WASHINGTON (Reuters) - The U.S. Justice Department and Federal Trade Commission, which investigate proposed mergers to ensure they are legal, issued guidelines on Tuesday codifying current practice in their probes of so-called vertical mergers, which combine a company and a supplier.
Of the thousands of deals reported to the government each year, only a handful are stopped and a smaller number of vertical deals create antitrust concern. When it does happen, it is often because concern that that supplier would stop supplying rivals.
The new guidelines “explain our investigative practices as we apply them today and have applied them in recent years,” said Makan Delrahim, chief of the Justice Department’s antitrust division.

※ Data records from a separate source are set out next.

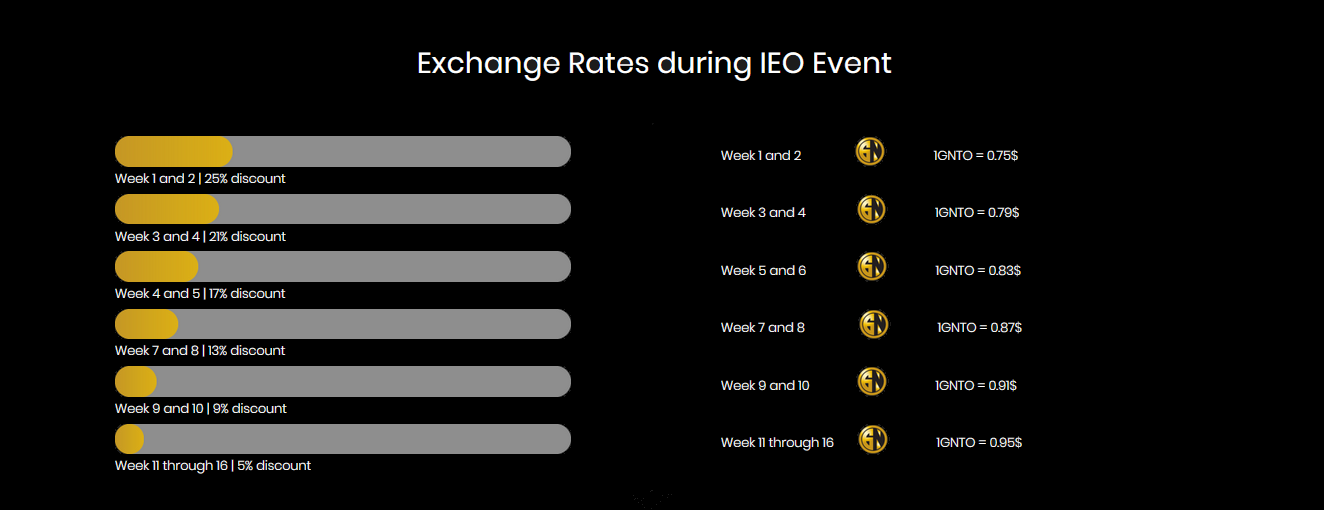Click the '1GNTO = 0.83$' rate text

click(978, 270)
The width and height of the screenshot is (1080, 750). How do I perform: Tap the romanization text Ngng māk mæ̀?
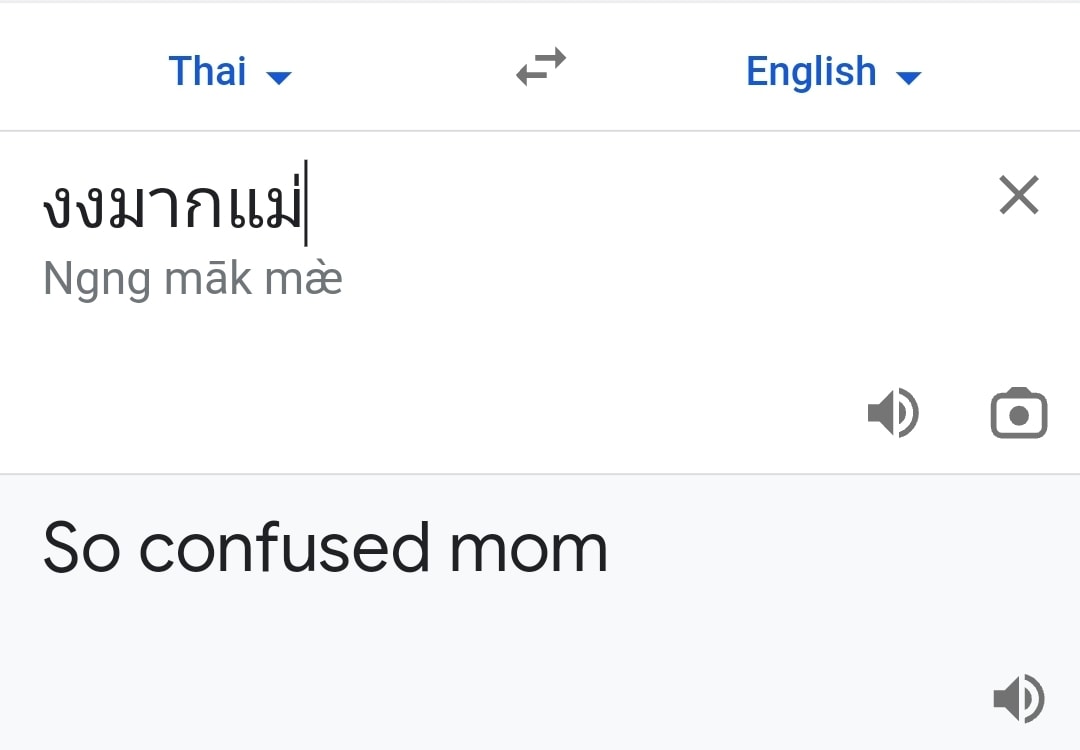coord(192,278)
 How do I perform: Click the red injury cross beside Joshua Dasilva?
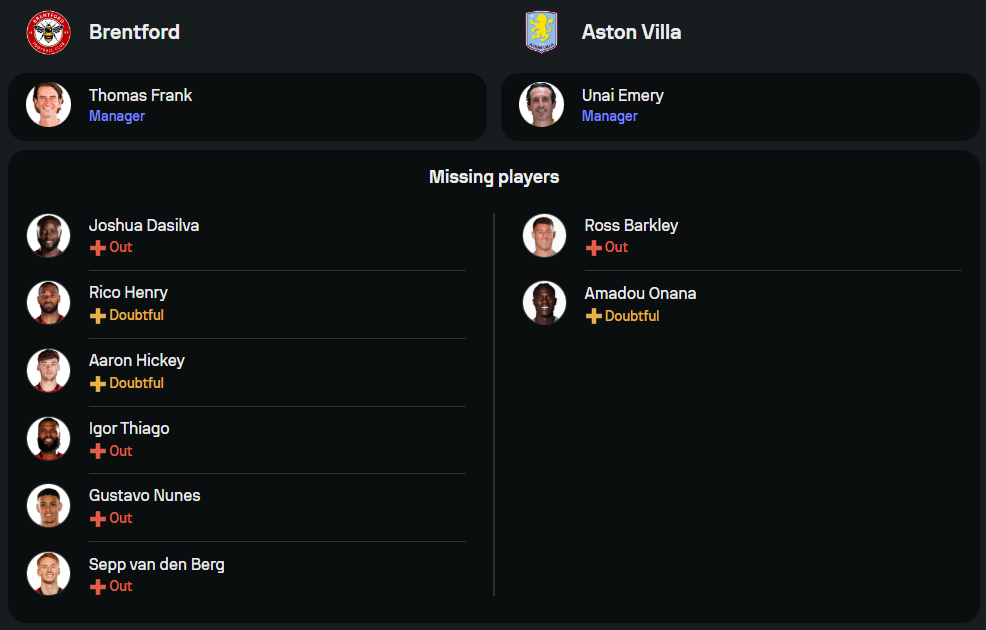point(97,248)
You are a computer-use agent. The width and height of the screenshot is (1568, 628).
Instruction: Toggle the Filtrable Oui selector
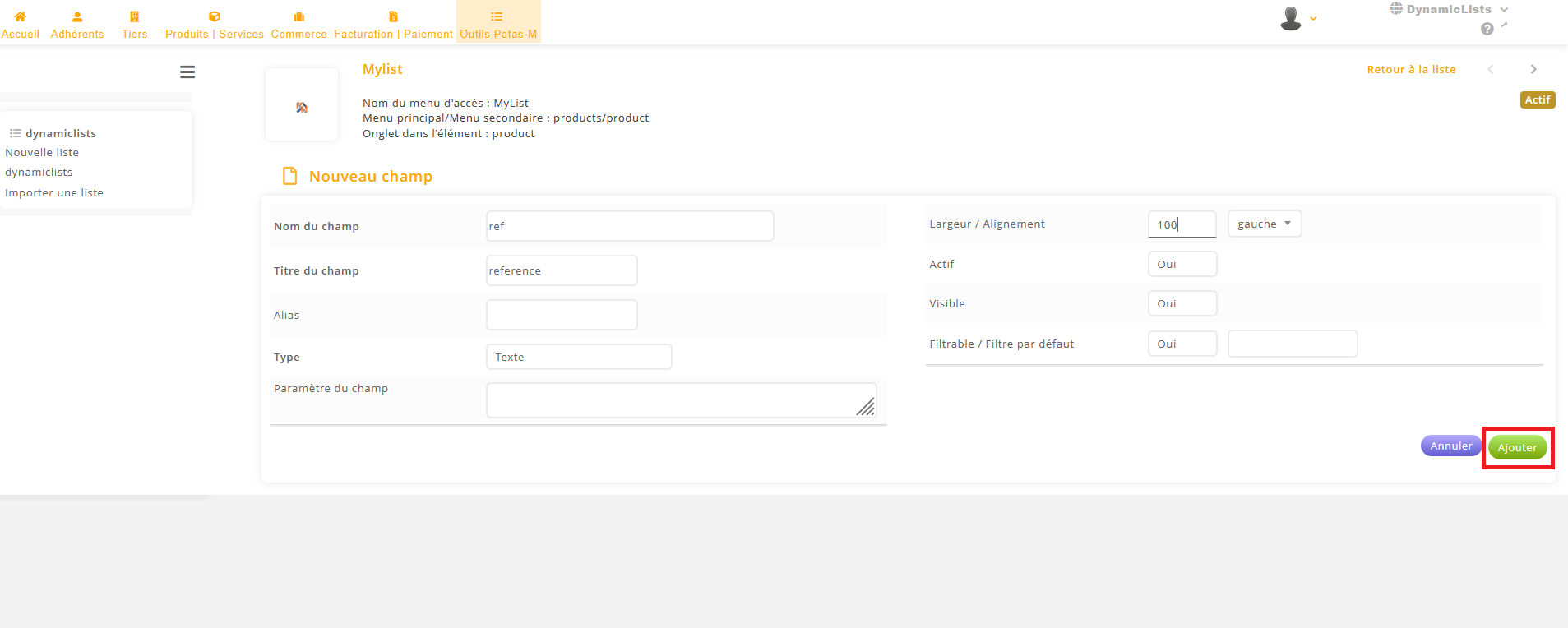[1182, 344]
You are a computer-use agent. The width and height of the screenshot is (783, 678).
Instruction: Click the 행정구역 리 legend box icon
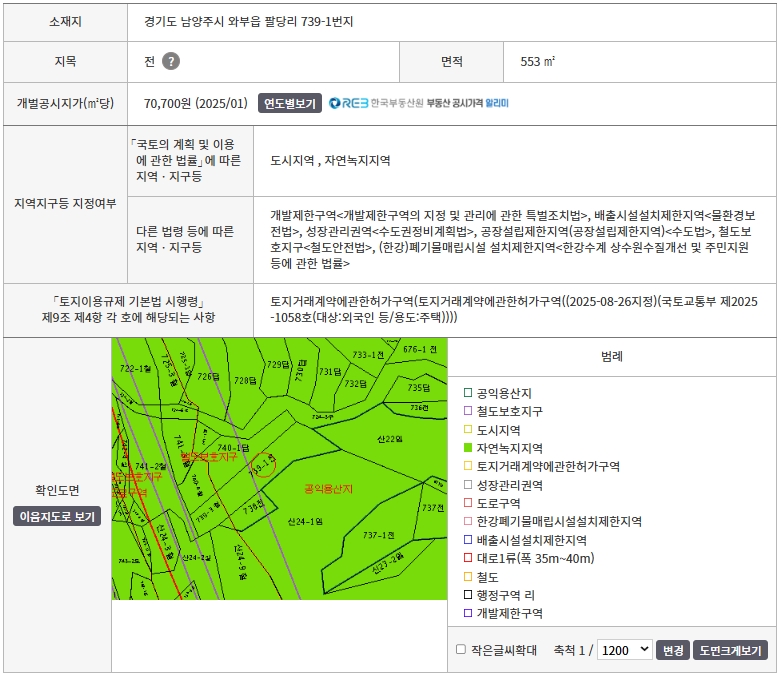468,595
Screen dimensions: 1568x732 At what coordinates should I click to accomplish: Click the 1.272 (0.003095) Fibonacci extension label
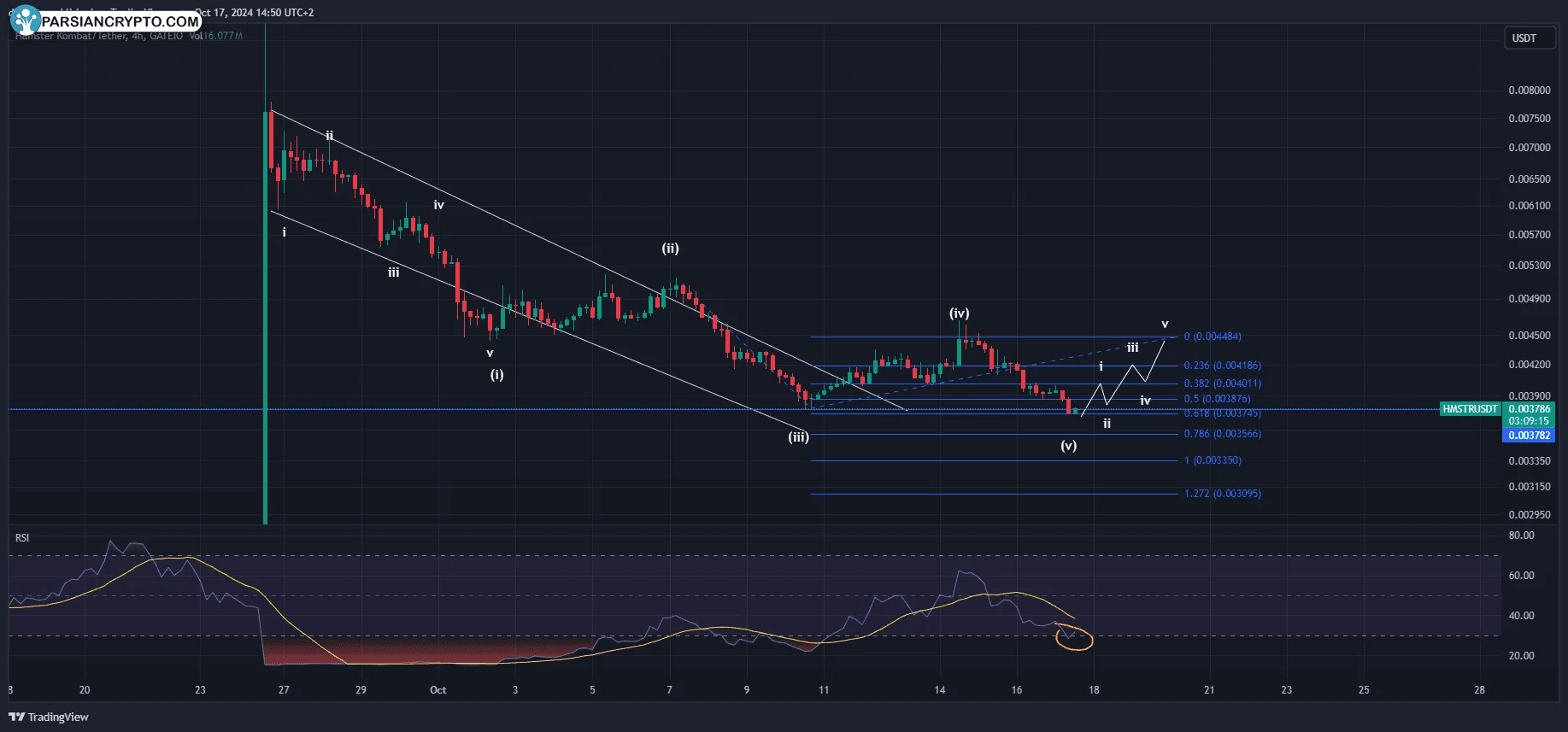click(x=1222, y=494)
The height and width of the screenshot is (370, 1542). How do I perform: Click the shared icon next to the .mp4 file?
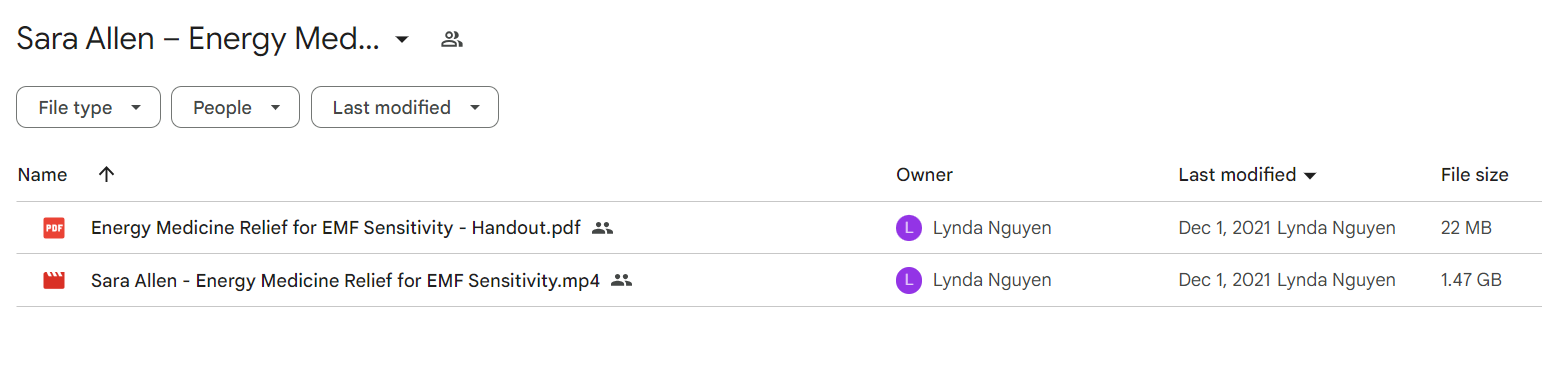point(622,280)
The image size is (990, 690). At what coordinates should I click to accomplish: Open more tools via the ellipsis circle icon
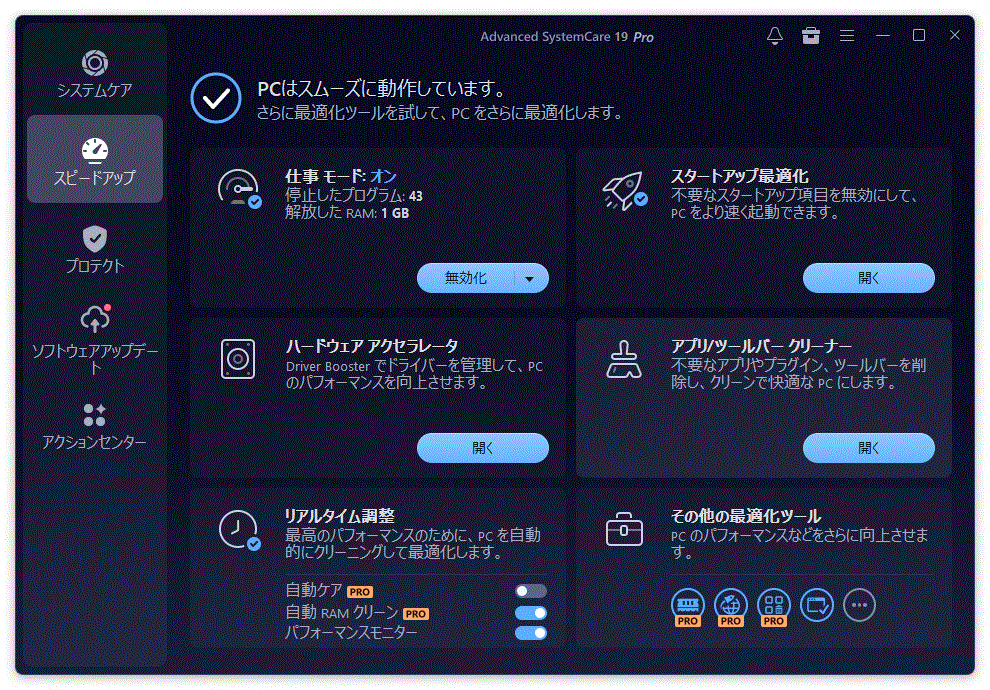coord(860,605)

A rare example of a vertical deal that the government sought to stop was telecommunications company AT&T’s (T.N) purchase of movie and TV show maker Time Warner. A judge disagreed and the deal closed in 2018. The Justice Department approved a merger of pharmacy chain CVS (CVS.N) and insurer Aetna with divestitures.
Although two Democrats on the FTC dissented on the guidelines, it is unlikely that enforcement around vertical mergers will change quickly if Democratic candidate Joe Biden is elected in November since challenges go before judges who are bound by statutes, said Rani Habash, an antitrust expert with the law firm Dechert LLP.
“The deals on the margin may go a different way,” said Habash.